[Document passage]:
□ □ □

Thursday, April 3 (Lecture #19)
[Class Notes]
- Dealing with Polynomial-Time Intractability (Cont'd)
- Polynomial-time bounded-cost approximation algorithms
(Ausiello et al (1999); Section 35)
- ALGORITHM: A 2-approximation algorithm for
KNAPSACK (Garey and Johnson (1979), page 135)
- Without loss of generality, assume that each
item in U has size <= B, i.e., each
item can individually fit in the knapsack.
1. 01KNApprox(U,s,v,B)
2. Order items in u in decreasing ratio of value/size, i.e.,
v(u1)/s(u1) >- v(u2)/s(u2) >= ... >= v(un)/s(un)
3. U' = {}
4. for i = 1 to n do
5. if size(U') + s(ui) <= B then
6. U' = U' u {ui}
7. max = 1
8. for i = 2 to n do
9. if v(u_max) < v(ui) then
10. max = i
11. if (value(U') > v(u_max))
12. return(U')
13. else
14. return({u_max})
- Very few problems have additive approximation
algorithms.
- Example: If P != NP then there is no
polynomial time approximation algorithm with
an additive polynomial factor p(|I|) for KNAPSACK
(Theorem 6.6, Garey and Johnson (1979)).
- Given an instance I of KNAPSACK, create a new
instance I' such that v'(ui) =
(p(|I|) + 1)v(ui). It is obvious that C_O(I') =
(p(|I|) + 1)C_O(I). As all solution values
for I' are multiples of p(|I|) + 1 and
solution values are integers, C_O(I') -
C_A(I') <= p(|I|) = 0. As any solution for I'
is also a solution for I, the approximation
algorithm actually produces an optimal solution
for KNAPSACK in polynomial time, which (as
KNAPSACK is NP-complete) implies that P = NP.
- Few problems have FPTAS or PTAS -- KNAPSACK is
one of them (Garey and Johnson (1979),
pages 135-137).
- Use appropriately-defined reductions and complexity
classes to show that certain types of approximation
algorithms do not exist for certain problems,
e.g., use of MAX SNP-hardness relative to
polynomial-time L-reducibility to show that
VERTEX COVER and STEINER TREE IN GRAPHS do not
have PTAS unless P = NP.
- Fixed-parameter algorithms
(Downey and Fellows (1999))
- An algorithm whose non-polynomial running time
terms are expressed in terms of aspects of the
input that are of very small size in practice.
- Such algorithms are of interest, as many
problems that are polynomial-time unsolvable in
general occur in restricted versions in practice.
- Example: 3-D Robot Motion Planning
3-D Robot Motion Planning (3DRMP)
Input: A jointed robot R, a set of obstacles
O embedded in some 3-D environment E,
and initial and final positions p_I
and p_F of R in E.

□ □ □

[Dataset content]:
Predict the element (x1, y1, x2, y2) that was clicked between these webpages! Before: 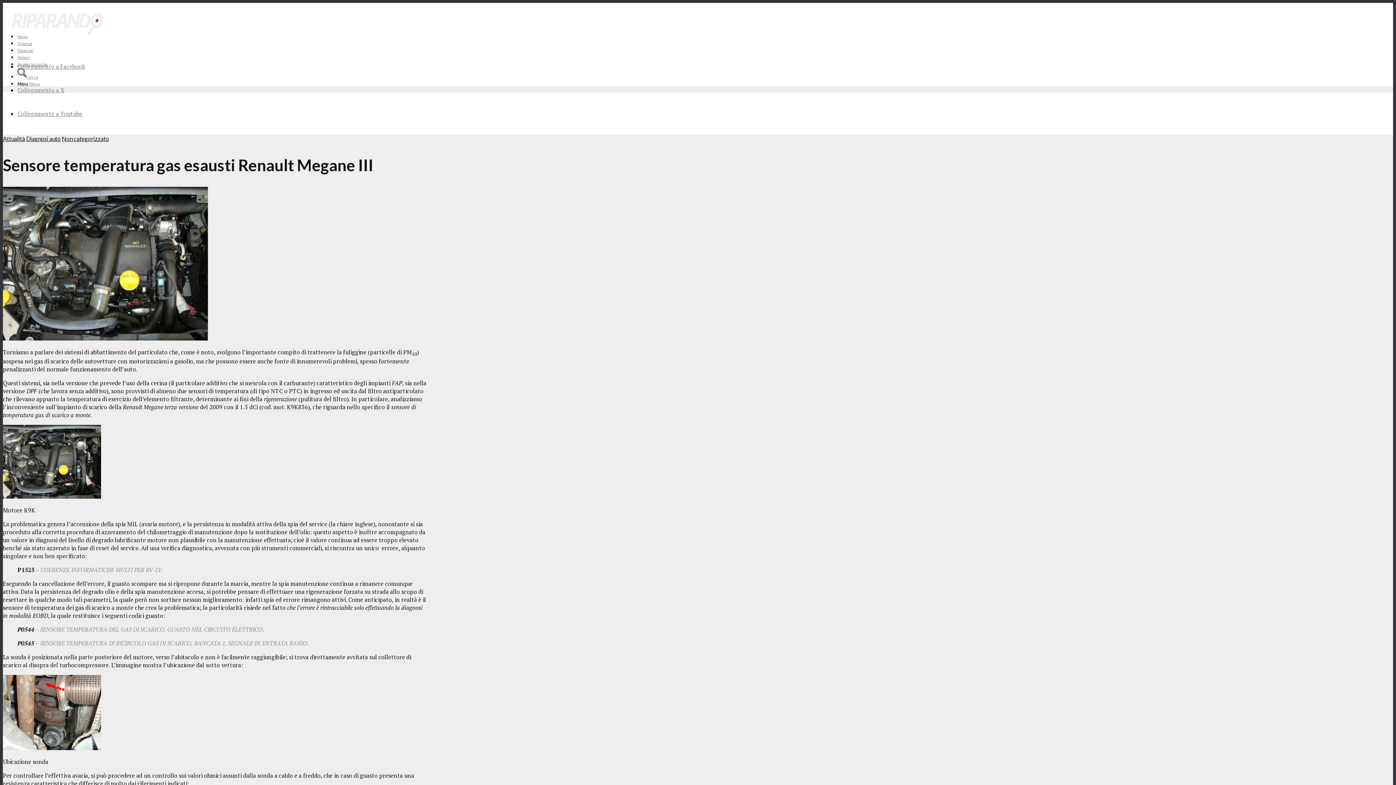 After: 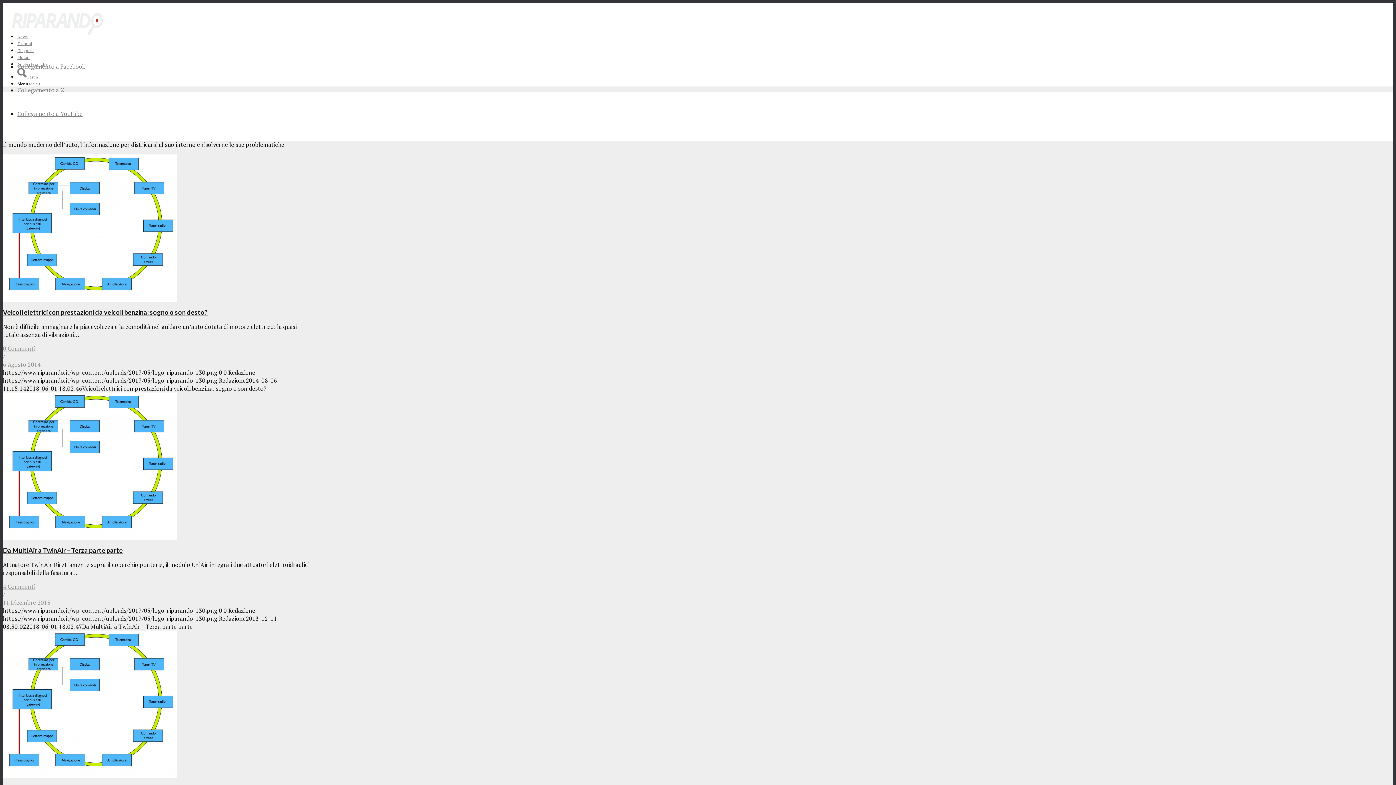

□ □ □

[Set of tasks]:
1: According to the lecture notes on approximation and fixed-parameter algorithms, why are fixed-parameter algorithms of interest? Answer in one to three sentences.
2: Continue the lecture notes on approximation and fixed-parameter algorithms from the point at which they stop.

[The results]:
1: Fixed-parameter algorithms are of interest because many problems that cannot be solved in polynomial time in general occur in practice in restricted versions. An algorithm whose non-polynomial running time depends only on aspects of the input that are very small in practice can therefore handle those versions efficiently.

2:
Question: Is there a sequence of robot
motions that move R from p_I to p_F
without colliding with any obstacles
in O?
- Is PSPACE-hard for arbitrary robots and
environments. However, robots are seldom
arbitrary -- for example, the number of
joints in a robot arm <= 7 and the number of
joints in a robot hand <= 20.
- Is there a non-polynomial-time algorithm for
3DRMP whose non-polynomial terms are expressed
as functions of the number of joints in
the robot?
- Parameterized analyses may also help uncover structures
in typically-encountered inputs that explain the
unexpectedly good performance in practice of certain
algorithms for hard problems, e.g., SAT solvers,
the Simplex algorithm for linear programming.
- Two key notions:
- A parameterized (decision) problem has
instances of the form (x,k) where x is the
main part and k is the parameter.
- A parameterized problem is fixed-parameter
tractable if it has an algorithm whose
running time is O(f(k)x^c) where f() is an
arbitrary function and c is some constant
independent of k.
- Example: (k)-VERTEX COVER is the parameterized
version of VERTEX COVER in which the size k of the
vertex cover is the parameter.
- Example: (k)-CLIQUE is the parameterized
version of CLIQUE in which the size k of the clique
is the parameter.
- Example: (d)-3DRMP is the parameterized
version of 3DRMP in which d, the number of joints
in the robot, is the parameter.
- Show fixed-parameter tractability of a parameterized
problem by giving a fixed-parameter algorithm for
that problem.
- ALGORITHM: A fixed-parameter algorithm for
(k)-VERTEX COVER
1. VCoverFP(G,k)
2. L = ({},G)
3. VC = {}
4. for i = 1 to k do
5. for each item(S',G') in L do
6. select arbitrary edge e = (u,v) in E'
7. if G - {u} is empty then
8. VC = VC u {S' u {u}}
9. else
10. L = ({S' u {u}}, G - {u})
11. if G - {v} is empty then
12. VC = VC u {S' u {v}}
13. else
14. L = ({S' u {v}}, G - {v})
15. return(VC)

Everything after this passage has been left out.